§ **SOURCE DOCUMENT**:
━━━
I think the omission of keyword parameters in Go is a weakness. In many
cases, keyword parameters are a simple way of creating APIs, which depend
on a lot of possible parameters, of which most are not necessarily
specified. Their omission is especially ironic, as there is a strong push
to initialize structs only via using the keyword parameter syntax. And the
reasons for that are very good. So when we have a nice system - which
essentially is just syntactic sugar at the call site - for structs, why
can't we have the same system for functions? Like with structs, it should
be mostly a syntax for calling functions. They should probably be able to
specify which parameters are positional and which can be specified by
keyword parameters.
Of course you can do the common "trick" via generating a struct which
allows the keyword syntax for creation, but I think it would be a good
addition to not need that indirection.



On Thu, Aug 17, 2023 at 3:03 AM Jon Perryman <jon.perry...@gmail.com> wrote:

> Do you feel your GOLANG API implementations allows your API's
> and functions to evolve and grow? Personally, positional args has pissed me
> off for years when a proven simple solution has never been adopted by most
> Unix programming languages (except Javascript). Most notably, it's missing
> from GOLANG.
━━━
§ **PROVIDED RECORDS**:
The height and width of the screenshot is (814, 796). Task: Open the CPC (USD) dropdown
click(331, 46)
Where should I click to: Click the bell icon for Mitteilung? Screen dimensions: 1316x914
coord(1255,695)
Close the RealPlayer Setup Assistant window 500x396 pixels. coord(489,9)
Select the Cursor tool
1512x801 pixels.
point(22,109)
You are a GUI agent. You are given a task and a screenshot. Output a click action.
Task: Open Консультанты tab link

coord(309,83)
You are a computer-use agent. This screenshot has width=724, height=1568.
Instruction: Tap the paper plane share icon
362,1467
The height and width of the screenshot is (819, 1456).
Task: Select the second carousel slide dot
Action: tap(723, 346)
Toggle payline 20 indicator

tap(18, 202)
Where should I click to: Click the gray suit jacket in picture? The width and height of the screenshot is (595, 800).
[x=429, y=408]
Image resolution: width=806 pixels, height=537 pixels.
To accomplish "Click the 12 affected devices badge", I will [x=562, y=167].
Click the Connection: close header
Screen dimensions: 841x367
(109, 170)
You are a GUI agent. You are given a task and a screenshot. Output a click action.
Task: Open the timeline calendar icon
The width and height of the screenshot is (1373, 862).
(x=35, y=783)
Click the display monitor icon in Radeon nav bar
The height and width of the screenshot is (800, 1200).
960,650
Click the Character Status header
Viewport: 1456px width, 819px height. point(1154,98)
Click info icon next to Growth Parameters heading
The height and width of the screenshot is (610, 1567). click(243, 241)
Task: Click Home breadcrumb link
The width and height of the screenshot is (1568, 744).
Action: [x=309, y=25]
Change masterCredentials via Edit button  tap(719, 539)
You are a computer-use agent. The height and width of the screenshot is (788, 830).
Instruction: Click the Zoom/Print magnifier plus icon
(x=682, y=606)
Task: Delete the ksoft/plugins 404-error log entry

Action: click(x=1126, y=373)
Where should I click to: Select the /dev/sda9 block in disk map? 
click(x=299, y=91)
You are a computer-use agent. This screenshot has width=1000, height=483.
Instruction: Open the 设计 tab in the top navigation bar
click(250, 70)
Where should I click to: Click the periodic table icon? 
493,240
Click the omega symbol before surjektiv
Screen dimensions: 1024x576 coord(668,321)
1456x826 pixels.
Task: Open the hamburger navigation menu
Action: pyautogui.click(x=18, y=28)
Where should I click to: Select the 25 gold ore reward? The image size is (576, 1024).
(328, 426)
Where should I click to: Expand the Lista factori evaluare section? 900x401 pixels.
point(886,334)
━━━
§ **CHALLENGE 1**:
Reproduce the rows, everything from the one containing "Image resolution: width=806" down to the one containing "Viewport: 1456px width, 819px", with both of those rows included.
§ **CHALLENGE 2**:
Pick up the post on Go keyword parameters where it stops and keep writing it.
The post on Go keyword parameters and the rows were gathered from separate sources.

§ **FINAL ANSWER 1**:
Image resolution: width=806 pixels, height=537 pixels.
To accomplish "Click the 12 affected devices badge", I will [x=562, y=167].
Click the Connection: close header
Screen dimensions: 841x367
(109, 170)
You are a GUI agent. You are given a task and a screenshot. Output a click action.
Task: Open the timeline calendar icon
The width and height of the screenshot is (1373, 862).
(x=35, y=783)
Click the display monitor icon in Radeon nav bar
The height and width of the screenshot is (800, 1200).
960,650
Click the Character Status header
Viewport: 1456px width, 819px height. point(1154,98)

§ **FINAL ANSWER 2**:
>
> Everyone here understands and uses os.open from the os package.  For
> argument's sake, let's say os.open() is your responsibility to integrate
> nosql, memory files, compression, encryption, btree, key indexed files and
> more. How do you modify os.open( ) to integrate these file related
> features? This was solved years ago in languages not used in Unix
> using keyword arguments that also included positional. For example:
>
> func os.open(name string, memoryfile= bool, compress= bool, btree{
> btree_optons string }, encrypt{ key= string }, nosql{ nosql_options string
> } ) (*File, error)
> os.open('myfile.txt', encrypt{ key='abc' }, compress=true)
>
> The os.open args 1, 3 and 5 would be set from the specified arguments.
>
>  Is this something that others need and I should pursue or should I just
> forget it? Proposal https://github.com/golang/go/issues/62078 was closed
> with "I don't see anything concrete being proposed here.". If I should
> pursue this, should I reword it or reduce it to this Email?
>
> Thanks, Jon.
>
> --
> You received this message because you are subscribed to the Google Groups
> "golang-nuts" group.
> To unsubscribe from this group and stop receiving emails from it, send an
> email to golang-nuts+unsubscr...@googlegroups.com.
> To view this discussion on the web visit
> https://groups.google.com/d/msgid/golang-nuts/CAByJhJnkuai27VNiE6PraU9-5hoO85Hm__0UQJrT75a7KqD8uw%40mail.gmail.com
> <https://groups.google.com/d/msgid/golang-nuts/CAByJhJnkuai27VNiE6PraU9-5hoO85Hm__0UQJrT75a7KqD8uw%40mail.gmail.com?utm_medium=email&utm_source=footer>
> .
>

-- 
You received this message because you are subscribed to the Google Groups 
"golang-nuts" group.
To unsubscribe from this group and stop receiving emails from it, send an email 
to golang-nuts+unsubscr...@googlegroups.com.
To view this discussion on the web visit 
https://groups.google.com/d/msgid/golang-nuts/CANVuwyFU-O4hfJckFtZnNGen_jZ-Dmg_fKXR90ChLogTBiFOKA%40mail.gmail.com.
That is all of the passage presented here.